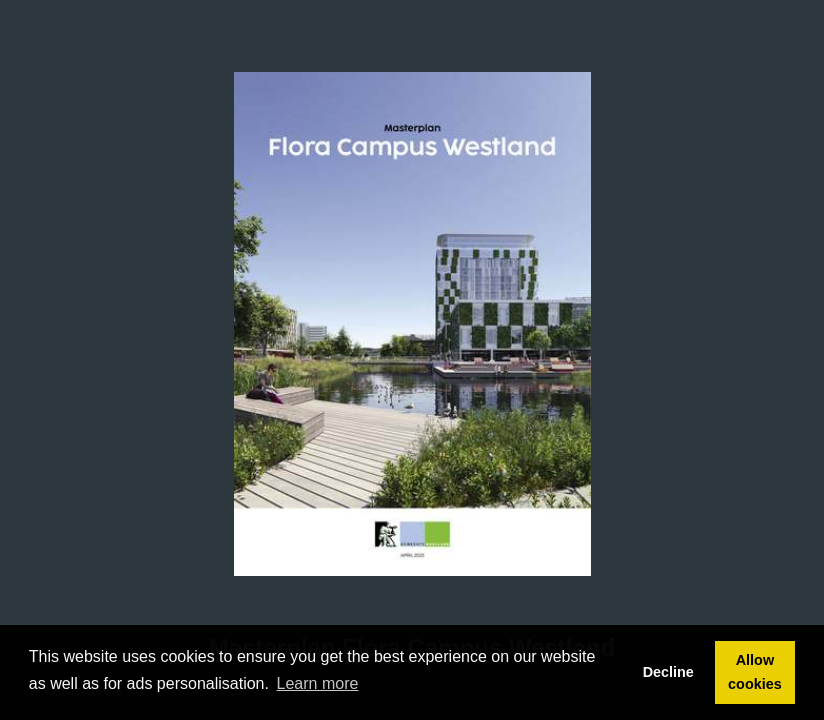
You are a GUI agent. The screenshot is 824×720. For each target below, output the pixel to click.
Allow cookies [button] (755, 672)
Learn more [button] (318, 683)
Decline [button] (668, 672)
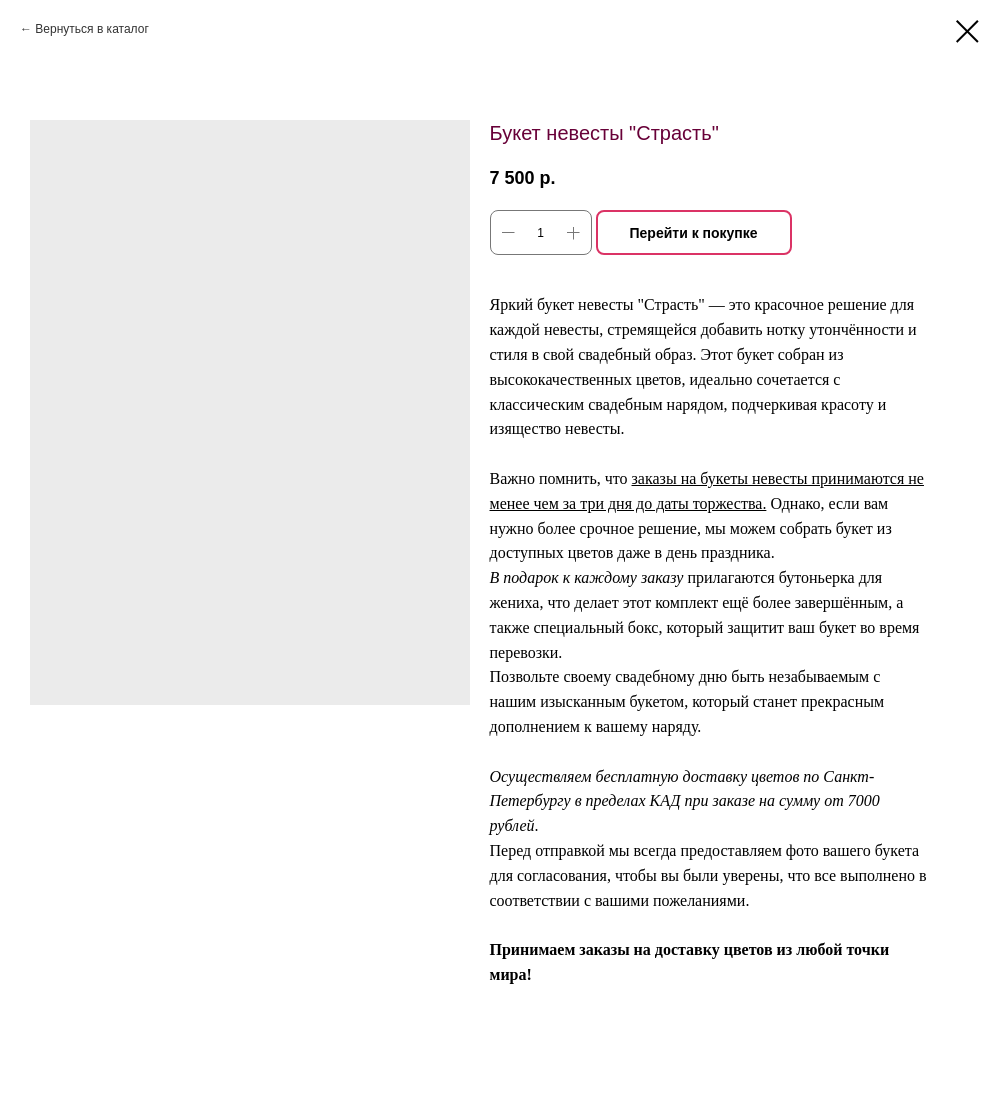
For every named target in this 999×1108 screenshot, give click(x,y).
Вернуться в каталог (91, 29)
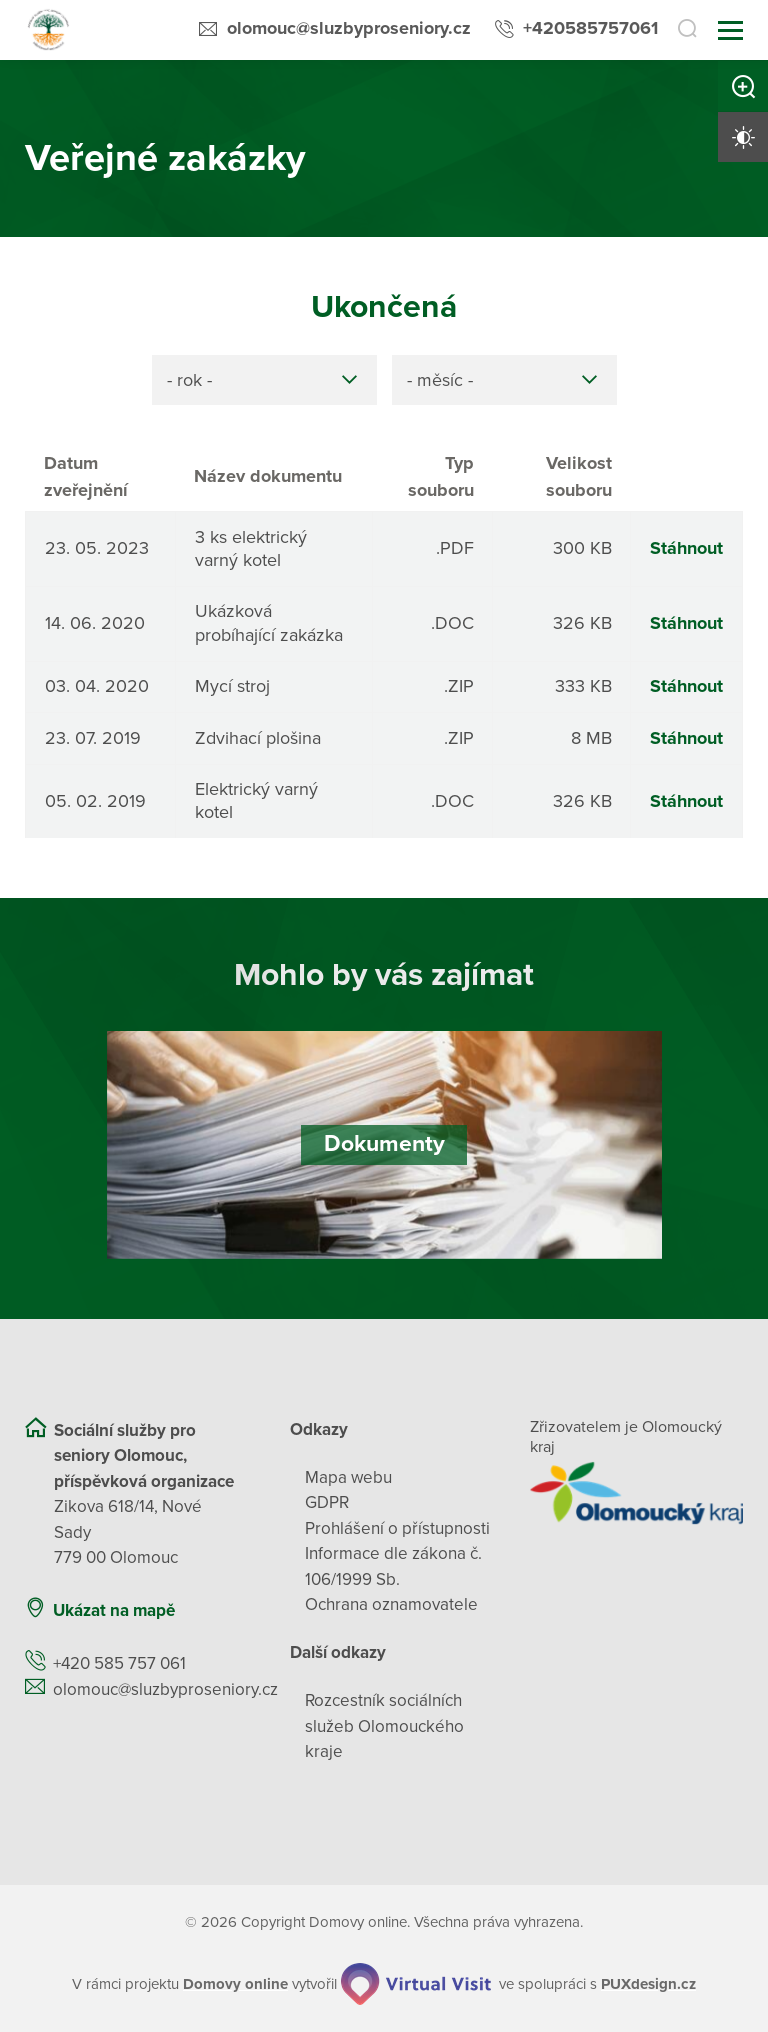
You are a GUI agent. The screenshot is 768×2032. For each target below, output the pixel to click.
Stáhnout (686, 548)
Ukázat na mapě (114, 1610)
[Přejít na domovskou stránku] (47, 30)
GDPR (327, 1502)
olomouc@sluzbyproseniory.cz (349, 28)
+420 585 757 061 (119, 1663)
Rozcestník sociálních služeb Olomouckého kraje (384, 1726)
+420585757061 (590, 28)
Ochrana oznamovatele (391, 1604)
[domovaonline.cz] (236, 1984)
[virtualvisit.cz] (417, 1985)
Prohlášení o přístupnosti (397, 1528)
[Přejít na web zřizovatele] (636, 1493)
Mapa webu (348, 1477)
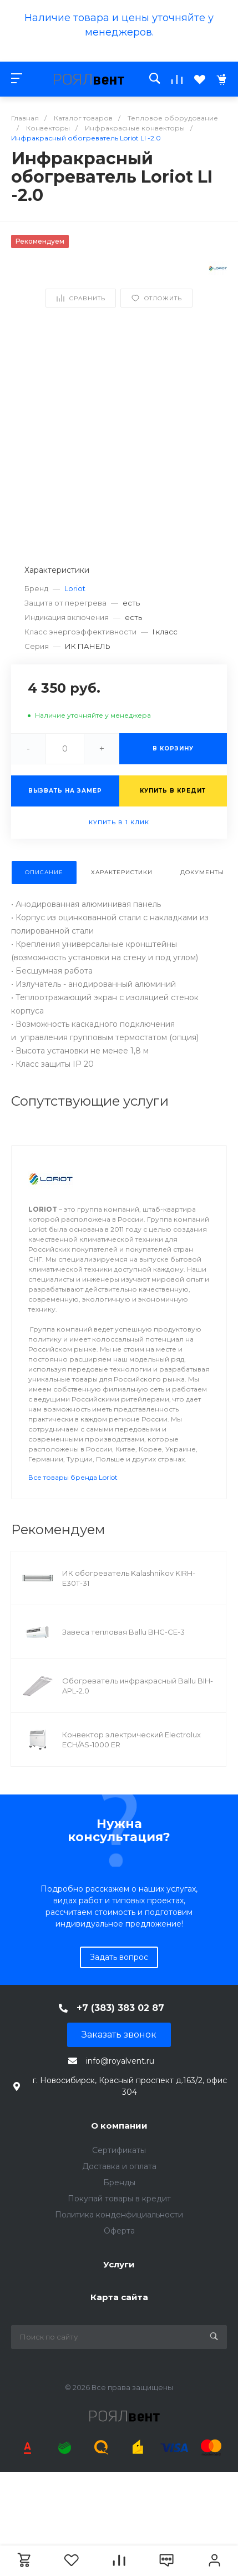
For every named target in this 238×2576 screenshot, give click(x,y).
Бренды (119, 2182)
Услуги (119, 2264)
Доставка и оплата (119, 2166)
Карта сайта (119, 2297)
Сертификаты (119, 2150)
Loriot (74, 588)
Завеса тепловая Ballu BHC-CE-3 (123, 1631)
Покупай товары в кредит (119, 2199)
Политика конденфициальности (119, 2215)
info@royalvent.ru (120, 2061)
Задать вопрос (119, 1957)
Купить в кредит (173, 790)
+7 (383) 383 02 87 (120, 2008)
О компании (119, 2125)
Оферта (119, 2231)
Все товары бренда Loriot (73, 1477)
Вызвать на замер (65, 790)
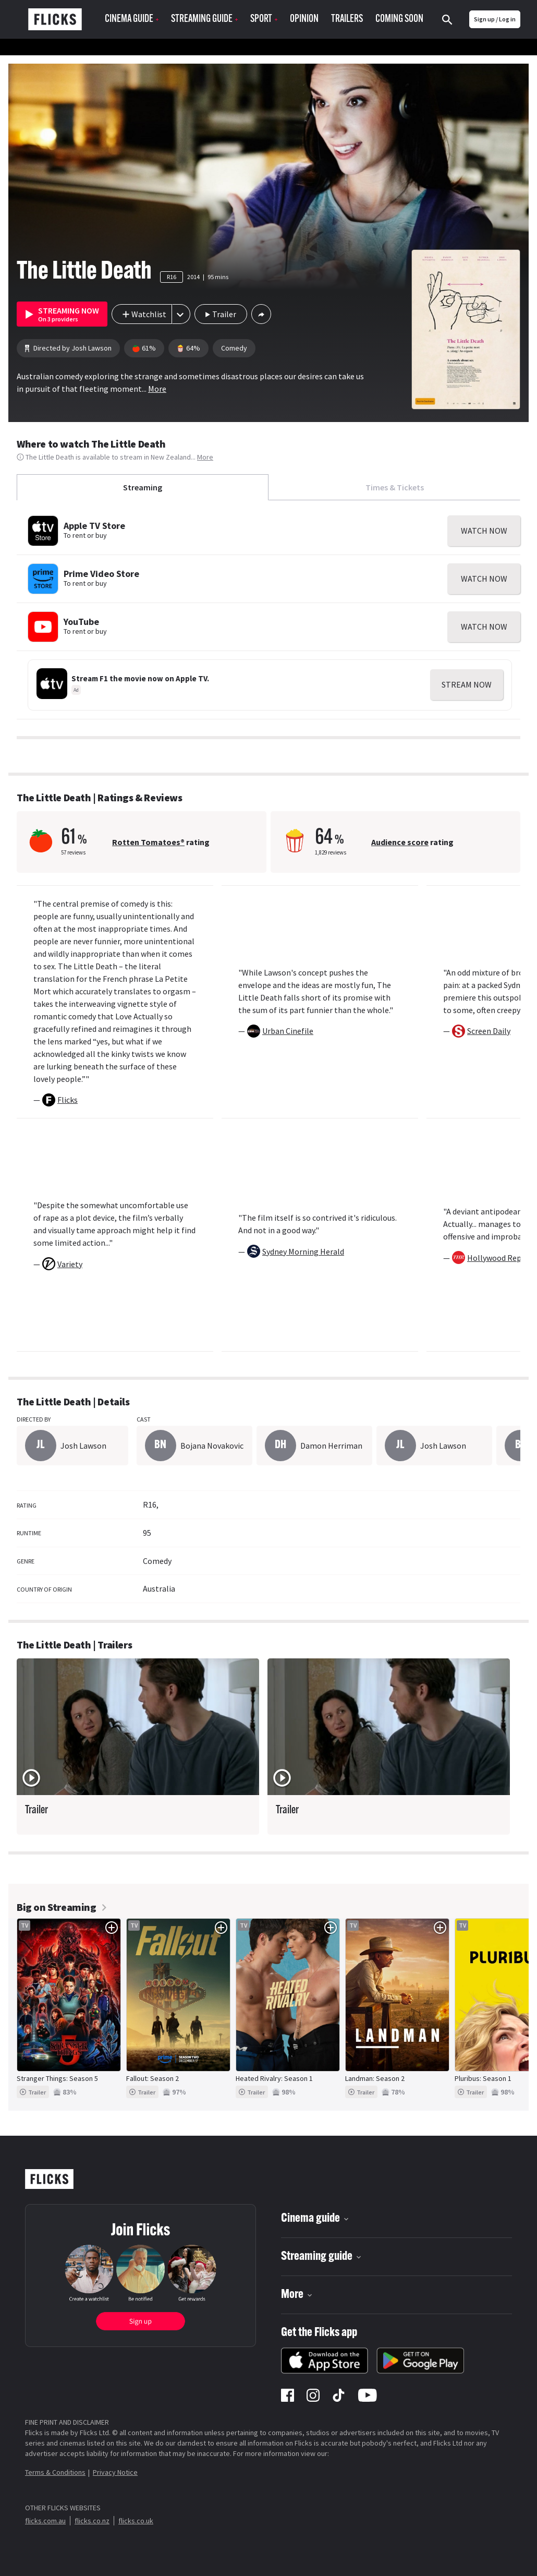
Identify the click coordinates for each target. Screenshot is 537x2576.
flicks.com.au (45, 2520)
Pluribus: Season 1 (483, 2078)
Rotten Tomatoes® (148, 842)
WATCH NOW (484, 530)
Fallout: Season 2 (152, 2078)
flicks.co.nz (92, 2520)
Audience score (400, 842)
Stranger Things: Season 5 (57, 2078)
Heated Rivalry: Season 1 (274, 2078)
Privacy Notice (115, 2472)
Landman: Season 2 (375, 2078)
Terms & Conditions (55, 2472)
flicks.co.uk (135, 2520)
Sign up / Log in (495, 19)
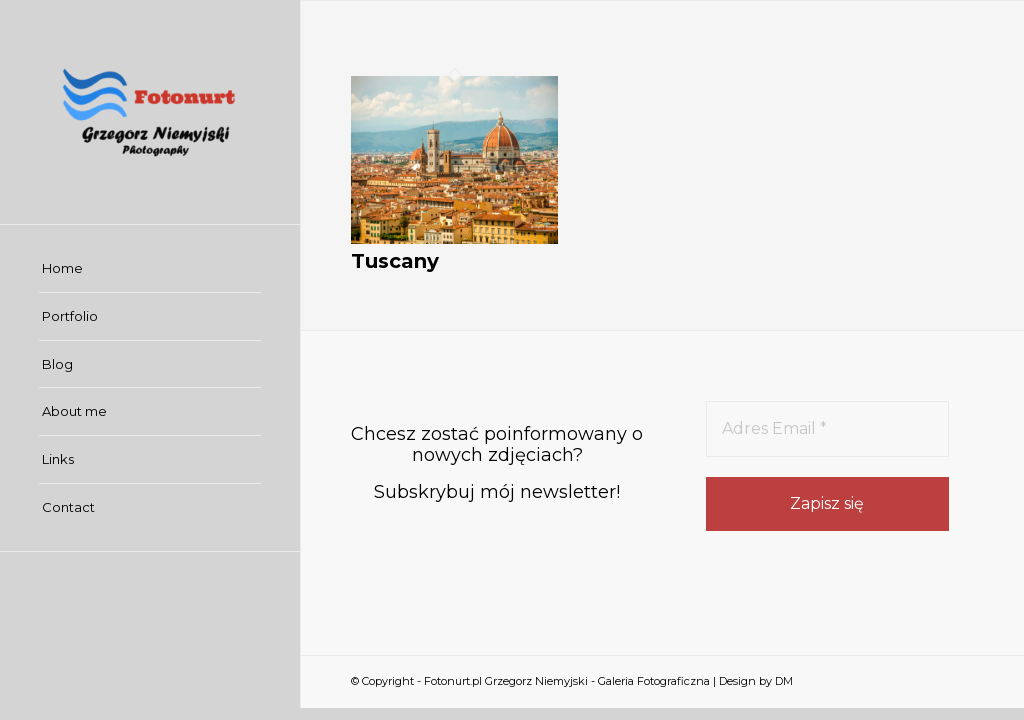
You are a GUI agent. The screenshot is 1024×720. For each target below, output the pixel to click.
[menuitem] (150, 269)
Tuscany (395, 261)
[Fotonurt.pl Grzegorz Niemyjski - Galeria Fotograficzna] (150, 112)
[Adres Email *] (827, 429)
■ ■ ■ ■ ■ ■ ■
Reproduce the lines of all the items above, replacing every occurrence of "GUI agent" with "interface agent" and changing nothing else. Omit the pictures from your answer.

• [Exercise output]:
You are a interface agent. The screenshot is 824×720. For each target below, output the pixel to click.
Allow cookies [button] (755, 672)
Learn more [button] (318, 683)
Decline [button] (668, 672)
For every named target in this 999×1108 screenshot, give click(x,y).
Вернуться в каталог (91, 29)
You are a interface agent. The screenshot is 768×2032. For each target below, output the pixel to click.
Stáhnout (686, 548)
Ukázat na mapě (114, 1610)
[Přejít na domovskou stránku] (47, 30)
GDPR (327, 1502)
olomouc@sluzbyproseniory.cz (349, 28)
+420 585 757 061 (119, 1663)
Rozcestník sociálních služeb Olomouckého kraje (384, 1726)
+420585757061 (590, 28)
Ochrana oznamovatele (391, 1604)
[domovaonline.cz] (236, 1984)
[virtualvisit.cz] (417, 1985)
Prohlášení o přístupnosti (397, 1528)
[Přejít na web zřizovatele] (636, 1493)
Mapa webu (348, 1477)
For every named target in this 238×2576 screenshot, give click(x,y).
Бренды (119, 2182)
Услуги (119, 2264)
Доставка и оплата (119, 2166)
Карта сайта (119, 2297)
Сертификаты (119, 2150)
Loriot (74, 588)
Завеса тепловая Ballu BHC-CE-3 (123, 1631)
Покупай товары в кредит (119, 2199)
Политика конденфициальности (119, 2215)
info@royalvent.ru (120, 2061)
Задать вопрос (119, 1957)
Купить в кредит (173, 790)
+7 (383) 383 02 87 (120, 2008)
О компании (119, 2125)
Оферта (119, 2231)
Все товары бренда Loriot (73, 1477)
Вызвать на замер (65, 790)
Identify the click coordinates for each target. Screenshot is 537x2576.
flicks.com.au (45, 2520)
Pluribus: Season 1 (483, 2078)
Rotten Tomatoes® (148, 842)
WATCH NOW (484, 530)
Fallout: Season 2 (152, 2078)
flicks.co.nz (92, 2520)
Audience score (400, 842)
Stranger Things: Season 5 (57, 2078)
Heated Rivalry: Season 1 (274, 2078)
Privacy Notice (115, 2472)
Landman: Season 2 (375, 2078)
Terms & Conditions (55, 2472)
flicks.co.uk (135, 2520)
Sign up / Log in (495, 19)
You are a interface agent. The screenshot is 1024×720. For each target below, output the pixel to click.
[menuitem] (150, 269)
Tuscany (395, 261)
[Fotonurt.pl Grzegorz Niemyjski - Galeria Fotograficzna] (150, 112)
[Adres Email *] (827, 429)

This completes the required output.